** start **

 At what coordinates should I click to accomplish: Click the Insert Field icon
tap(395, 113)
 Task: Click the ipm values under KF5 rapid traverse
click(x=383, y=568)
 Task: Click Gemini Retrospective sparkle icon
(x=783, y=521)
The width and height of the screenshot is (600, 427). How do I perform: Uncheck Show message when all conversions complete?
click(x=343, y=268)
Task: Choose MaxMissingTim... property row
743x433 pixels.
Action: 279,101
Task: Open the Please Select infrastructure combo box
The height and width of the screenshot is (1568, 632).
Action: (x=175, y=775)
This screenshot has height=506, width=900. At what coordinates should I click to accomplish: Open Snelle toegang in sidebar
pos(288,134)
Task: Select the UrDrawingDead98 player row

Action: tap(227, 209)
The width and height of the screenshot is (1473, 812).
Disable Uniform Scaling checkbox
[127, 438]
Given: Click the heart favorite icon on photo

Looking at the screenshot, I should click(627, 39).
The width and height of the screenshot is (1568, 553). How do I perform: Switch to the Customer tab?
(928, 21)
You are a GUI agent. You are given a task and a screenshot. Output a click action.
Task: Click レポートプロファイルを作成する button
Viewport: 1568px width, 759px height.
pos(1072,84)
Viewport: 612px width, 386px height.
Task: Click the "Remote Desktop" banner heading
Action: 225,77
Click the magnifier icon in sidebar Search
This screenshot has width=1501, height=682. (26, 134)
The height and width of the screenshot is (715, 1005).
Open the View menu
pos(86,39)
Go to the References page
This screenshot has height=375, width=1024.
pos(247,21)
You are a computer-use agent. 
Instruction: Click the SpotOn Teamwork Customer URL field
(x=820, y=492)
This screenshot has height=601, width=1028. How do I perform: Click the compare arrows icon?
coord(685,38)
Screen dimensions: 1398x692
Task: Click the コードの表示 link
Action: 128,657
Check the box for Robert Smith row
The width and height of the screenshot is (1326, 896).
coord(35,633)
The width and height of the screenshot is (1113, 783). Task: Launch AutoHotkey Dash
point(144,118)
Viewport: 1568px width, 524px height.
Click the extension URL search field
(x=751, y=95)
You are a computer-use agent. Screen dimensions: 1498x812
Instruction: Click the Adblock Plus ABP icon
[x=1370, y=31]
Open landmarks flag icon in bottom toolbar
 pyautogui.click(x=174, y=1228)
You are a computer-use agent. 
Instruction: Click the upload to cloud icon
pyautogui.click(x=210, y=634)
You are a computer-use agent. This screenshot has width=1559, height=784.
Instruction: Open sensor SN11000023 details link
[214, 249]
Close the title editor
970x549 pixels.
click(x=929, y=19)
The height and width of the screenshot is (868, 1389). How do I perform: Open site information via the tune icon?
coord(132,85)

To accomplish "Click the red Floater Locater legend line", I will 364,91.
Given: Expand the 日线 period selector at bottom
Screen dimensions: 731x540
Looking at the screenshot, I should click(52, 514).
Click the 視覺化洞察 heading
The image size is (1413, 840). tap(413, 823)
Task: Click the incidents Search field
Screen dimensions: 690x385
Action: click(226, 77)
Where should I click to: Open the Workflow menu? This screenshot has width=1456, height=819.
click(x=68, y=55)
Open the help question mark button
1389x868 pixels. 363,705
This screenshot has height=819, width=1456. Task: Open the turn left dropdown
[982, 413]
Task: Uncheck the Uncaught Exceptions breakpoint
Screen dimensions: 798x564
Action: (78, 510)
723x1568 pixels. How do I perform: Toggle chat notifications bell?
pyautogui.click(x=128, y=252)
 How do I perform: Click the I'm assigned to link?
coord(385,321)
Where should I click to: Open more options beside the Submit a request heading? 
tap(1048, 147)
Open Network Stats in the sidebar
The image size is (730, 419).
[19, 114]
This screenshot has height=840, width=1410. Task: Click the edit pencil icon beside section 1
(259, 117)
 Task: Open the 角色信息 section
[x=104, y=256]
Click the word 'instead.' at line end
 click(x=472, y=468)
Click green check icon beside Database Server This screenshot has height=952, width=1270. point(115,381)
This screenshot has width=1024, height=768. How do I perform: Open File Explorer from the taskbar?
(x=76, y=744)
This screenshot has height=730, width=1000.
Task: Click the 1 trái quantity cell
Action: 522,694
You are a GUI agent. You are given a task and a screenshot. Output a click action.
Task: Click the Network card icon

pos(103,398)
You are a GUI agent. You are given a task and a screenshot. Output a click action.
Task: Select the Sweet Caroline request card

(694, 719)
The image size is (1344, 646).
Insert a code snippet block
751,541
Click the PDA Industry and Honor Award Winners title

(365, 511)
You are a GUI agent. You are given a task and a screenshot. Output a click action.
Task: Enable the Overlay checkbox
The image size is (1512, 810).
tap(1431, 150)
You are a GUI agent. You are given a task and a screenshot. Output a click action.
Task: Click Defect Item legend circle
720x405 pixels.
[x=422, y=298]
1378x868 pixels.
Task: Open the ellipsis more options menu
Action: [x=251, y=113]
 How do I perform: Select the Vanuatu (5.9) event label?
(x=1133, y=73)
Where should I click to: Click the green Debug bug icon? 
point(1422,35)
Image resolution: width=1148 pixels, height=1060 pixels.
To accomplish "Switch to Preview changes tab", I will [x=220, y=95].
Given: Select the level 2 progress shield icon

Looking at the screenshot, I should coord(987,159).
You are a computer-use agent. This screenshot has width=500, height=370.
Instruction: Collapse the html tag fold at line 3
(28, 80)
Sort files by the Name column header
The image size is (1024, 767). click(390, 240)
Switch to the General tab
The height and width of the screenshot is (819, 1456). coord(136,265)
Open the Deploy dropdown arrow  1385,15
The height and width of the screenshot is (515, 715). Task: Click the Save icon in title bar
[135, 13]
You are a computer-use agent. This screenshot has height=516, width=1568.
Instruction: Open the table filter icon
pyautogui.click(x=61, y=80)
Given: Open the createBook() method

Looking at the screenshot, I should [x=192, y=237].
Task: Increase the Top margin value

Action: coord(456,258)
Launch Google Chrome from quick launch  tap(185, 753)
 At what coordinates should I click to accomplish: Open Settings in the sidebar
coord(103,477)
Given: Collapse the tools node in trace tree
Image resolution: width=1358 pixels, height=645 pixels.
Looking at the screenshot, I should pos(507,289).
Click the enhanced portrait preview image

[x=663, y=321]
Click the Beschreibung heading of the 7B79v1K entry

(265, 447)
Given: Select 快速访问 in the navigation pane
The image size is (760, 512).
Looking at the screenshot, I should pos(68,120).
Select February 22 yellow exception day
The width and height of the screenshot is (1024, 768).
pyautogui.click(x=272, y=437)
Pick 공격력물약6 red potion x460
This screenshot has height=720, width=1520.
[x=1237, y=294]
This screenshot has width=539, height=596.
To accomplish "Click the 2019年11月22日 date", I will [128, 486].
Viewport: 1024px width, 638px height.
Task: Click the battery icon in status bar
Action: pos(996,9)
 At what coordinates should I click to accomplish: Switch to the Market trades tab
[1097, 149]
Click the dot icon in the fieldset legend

** end **

Exercise brief: Identify each line of the records above that contains the word "green" and copy every such line in full.

Output of the exercise:
Click green check icon beside Database Server This screenshot has height=952, width=1270. point(115,381)
Where should I click to: Click the green Debug bug icon? 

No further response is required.